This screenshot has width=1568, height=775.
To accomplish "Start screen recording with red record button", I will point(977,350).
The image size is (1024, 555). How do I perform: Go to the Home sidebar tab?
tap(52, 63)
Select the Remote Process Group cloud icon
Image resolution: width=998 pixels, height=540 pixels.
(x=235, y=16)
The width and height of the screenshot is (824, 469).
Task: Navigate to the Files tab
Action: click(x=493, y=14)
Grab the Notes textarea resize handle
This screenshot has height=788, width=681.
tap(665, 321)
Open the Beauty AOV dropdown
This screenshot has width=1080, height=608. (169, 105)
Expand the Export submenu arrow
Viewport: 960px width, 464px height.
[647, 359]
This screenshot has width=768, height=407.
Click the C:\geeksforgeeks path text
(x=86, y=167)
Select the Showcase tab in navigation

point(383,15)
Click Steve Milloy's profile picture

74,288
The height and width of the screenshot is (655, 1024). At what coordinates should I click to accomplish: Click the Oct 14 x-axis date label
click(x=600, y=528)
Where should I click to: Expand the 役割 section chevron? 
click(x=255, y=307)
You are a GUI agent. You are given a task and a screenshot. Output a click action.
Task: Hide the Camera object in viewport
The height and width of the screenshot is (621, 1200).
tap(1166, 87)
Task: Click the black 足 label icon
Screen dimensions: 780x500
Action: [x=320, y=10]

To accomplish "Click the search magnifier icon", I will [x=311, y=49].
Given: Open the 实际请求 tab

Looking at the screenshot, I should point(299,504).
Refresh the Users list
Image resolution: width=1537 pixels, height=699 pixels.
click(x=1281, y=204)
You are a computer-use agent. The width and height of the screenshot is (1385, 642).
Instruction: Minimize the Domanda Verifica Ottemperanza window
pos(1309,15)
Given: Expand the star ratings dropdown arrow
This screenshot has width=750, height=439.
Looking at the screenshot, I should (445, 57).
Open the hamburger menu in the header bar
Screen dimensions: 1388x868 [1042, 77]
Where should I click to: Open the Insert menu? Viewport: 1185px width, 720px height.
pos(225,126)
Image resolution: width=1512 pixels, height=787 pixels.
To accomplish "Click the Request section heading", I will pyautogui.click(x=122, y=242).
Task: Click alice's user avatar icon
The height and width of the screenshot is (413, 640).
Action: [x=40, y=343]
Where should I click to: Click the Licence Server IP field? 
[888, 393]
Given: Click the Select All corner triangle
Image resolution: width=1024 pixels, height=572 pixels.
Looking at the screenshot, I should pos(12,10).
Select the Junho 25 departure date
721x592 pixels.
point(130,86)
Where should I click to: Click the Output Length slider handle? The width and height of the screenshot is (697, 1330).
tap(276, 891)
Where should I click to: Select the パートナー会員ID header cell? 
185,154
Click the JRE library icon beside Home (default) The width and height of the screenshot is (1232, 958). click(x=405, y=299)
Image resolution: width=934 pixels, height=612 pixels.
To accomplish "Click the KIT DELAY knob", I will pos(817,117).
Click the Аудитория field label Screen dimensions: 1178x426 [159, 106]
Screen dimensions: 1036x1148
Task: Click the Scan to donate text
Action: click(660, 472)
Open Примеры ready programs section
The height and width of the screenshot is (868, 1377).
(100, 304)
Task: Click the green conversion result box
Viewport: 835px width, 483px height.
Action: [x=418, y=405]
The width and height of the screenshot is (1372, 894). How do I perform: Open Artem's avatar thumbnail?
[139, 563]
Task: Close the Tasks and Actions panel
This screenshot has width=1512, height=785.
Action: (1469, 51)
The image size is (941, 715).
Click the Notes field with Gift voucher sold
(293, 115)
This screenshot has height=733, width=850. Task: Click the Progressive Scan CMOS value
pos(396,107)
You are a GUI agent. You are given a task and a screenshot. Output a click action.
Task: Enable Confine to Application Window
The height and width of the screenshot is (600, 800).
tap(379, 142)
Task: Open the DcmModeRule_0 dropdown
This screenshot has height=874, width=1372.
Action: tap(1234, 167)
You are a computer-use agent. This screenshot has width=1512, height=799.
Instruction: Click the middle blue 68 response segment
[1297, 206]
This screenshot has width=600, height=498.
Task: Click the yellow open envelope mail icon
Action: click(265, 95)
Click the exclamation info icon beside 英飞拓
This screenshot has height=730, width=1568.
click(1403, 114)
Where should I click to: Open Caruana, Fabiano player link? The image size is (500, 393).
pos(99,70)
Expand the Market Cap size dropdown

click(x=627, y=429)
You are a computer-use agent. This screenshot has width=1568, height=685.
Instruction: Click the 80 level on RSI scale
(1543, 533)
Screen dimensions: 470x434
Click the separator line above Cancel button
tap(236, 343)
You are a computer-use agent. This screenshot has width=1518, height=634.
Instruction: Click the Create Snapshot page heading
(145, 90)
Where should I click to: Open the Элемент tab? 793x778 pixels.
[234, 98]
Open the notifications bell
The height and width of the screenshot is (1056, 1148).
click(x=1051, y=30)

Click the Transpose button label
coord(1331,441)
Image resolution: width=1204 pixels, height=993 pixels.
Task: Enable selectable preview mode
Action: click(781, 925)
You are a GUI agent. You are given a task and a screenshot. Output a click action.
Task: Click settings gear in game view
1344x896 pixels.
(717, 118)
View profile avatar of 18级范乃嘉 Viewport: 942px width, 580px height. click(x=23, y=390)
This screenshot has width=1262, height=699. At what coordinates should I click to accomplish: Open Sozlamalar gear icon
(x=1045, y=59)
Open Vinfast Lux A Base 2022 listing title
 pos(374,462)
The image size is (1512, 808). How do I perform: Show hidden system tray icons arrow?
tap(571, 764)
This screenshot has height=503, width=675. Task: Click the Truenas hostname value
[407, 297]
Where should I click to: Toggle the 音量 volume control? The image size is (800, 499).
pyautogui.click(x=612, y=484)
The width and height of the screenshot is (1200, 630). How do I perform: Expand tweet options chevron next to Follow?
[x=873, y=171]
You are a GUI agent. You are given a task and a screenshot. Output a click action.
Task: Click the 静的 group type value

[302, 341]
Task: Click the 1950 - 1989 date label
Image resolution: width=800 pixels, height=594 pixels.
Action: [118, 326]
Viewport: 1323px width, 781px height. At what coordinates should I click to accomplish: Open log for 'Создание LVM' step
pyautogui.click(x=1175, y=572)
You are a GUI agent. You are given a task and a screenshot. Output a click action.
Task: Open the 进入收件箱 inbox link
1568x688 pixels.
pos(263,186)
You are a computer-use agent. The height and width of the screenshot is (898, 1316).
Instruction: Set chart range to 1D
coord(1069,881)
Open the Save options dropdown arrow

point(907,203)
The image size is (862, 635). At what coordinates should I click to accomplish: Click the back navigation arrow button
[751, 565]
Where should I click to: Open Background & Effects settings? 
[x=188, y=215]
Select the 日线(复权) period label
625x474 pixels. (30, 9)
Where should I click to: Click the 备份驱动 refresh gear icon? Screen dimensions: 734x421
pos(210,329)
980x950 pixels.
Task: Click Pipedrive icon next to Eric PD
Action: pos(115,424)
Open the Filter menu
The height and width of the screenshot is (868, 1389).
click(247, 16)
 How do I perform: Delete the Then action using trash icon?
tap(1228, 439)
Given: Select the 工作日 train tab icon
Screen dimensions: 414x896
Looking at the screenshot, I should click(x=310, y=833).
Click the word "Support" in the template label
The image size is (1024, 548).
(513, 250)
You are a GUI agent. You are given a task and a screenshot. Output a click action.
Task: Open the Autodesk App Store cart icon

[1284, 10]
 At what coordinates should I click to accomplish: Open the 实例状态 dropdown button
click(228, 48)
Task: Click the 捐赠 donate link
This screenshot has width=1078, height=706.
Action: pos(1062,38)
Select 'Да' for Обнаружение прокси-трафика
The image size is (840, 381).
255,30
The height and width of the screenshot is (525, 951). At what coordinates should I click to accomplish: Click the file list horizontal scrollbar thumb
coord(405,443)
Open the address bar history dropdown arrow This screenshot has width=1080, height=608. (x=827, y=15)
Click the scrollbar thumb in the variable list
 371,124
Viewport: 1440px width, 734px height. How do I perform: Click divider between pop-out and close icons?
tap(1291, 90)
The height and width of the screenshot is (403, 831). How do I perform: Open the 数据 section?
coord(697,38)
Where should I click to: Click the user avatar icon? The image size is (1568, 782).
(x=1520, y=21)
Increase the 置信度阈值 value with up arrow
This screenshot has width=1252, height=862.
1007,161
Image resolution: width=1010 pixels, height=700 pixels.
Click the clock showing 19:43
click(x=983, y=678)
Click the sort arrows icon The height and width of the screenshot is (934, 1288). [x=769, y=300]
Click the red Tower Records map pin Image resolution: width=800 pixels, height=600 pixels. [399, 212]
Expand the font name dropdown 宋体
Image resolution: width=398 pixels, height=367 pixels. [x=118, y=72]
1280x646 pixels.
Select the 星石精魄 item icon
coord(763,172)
※ ※ ※
> Task brief
All lines in the listing above from the line containing "Given: Select the 工作日 train tab icon" to the line containing "Increase the 置信度阈值 value with up arrow", inclusive, should be retyped exactly; no other lines should appear.

> Result of this task
Given: Select the 工作日 train tab icon
Screen dimensions: 414x896
Looking at the screenshot, I should click(x=310, y=833).
Click the word "Support" in the template label
The image size is (1024, 548).
(513, 250)
You are a GUI agent. You are given a task and a screenshot. Output a click action.
Task: Open the Autodesk App Store cart icon

[1284, 10]
 At what coordinates should I click to accomplish: Open the 实例状态 dropdown button
click(228, 48)
Task: Click the 捐赠 donate link
This screenshot has width=1078, height=706.
Action: pos(1062,38)
Select 'Да' for Обнаружение прокси-трафика
The image size is (840, 381).
255,30
The height and width of the screenshot is (525, 951). At what coordinates should I click to accomplish: Click the file list horizontal scrollbar thumb
coord(405,443)
Open the address bar history dropdown arrow This screenshot has width=1080, height=608. (x=827, y=15)
Click the scrollbar thumb in the variable list
 371,124
Viewport: 1440px width, 734px height. How do I perform: Click divider between pop-out and close icons?
tap(1291, 90)
The height and width of the screenshot is (403, 831). How do I perform: Open the 数据 section?
coord(697,38)
Where should I click to: Click the user avatar icon? The image size is (1568, 782).
(x=1520, y=21)
Increase the 置信度阈值 value with up arrow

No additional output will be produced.